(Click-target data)
## start

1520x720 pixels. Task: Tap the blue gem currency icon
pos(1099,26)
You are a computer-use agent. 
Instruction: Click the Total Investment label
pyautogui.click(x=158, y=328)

## end

* **Description of the task**: Rewrite the material above as a Markdown table with two columns, Row and Line. Number each non-blank line in order, and leave out any blank lines.

* **Solved problem**:
| Row | Line |
|---|---|
| 1 | 1520x720 pixels. Task: Tap the blue gem currency icon |
| 2 | pos(1099,26) |
| 3 | You are a computer-use agent.  |
| 4 | Instruction: Click the Total Investment label |
| 5 | pyautogui.click(x=158, y=328) |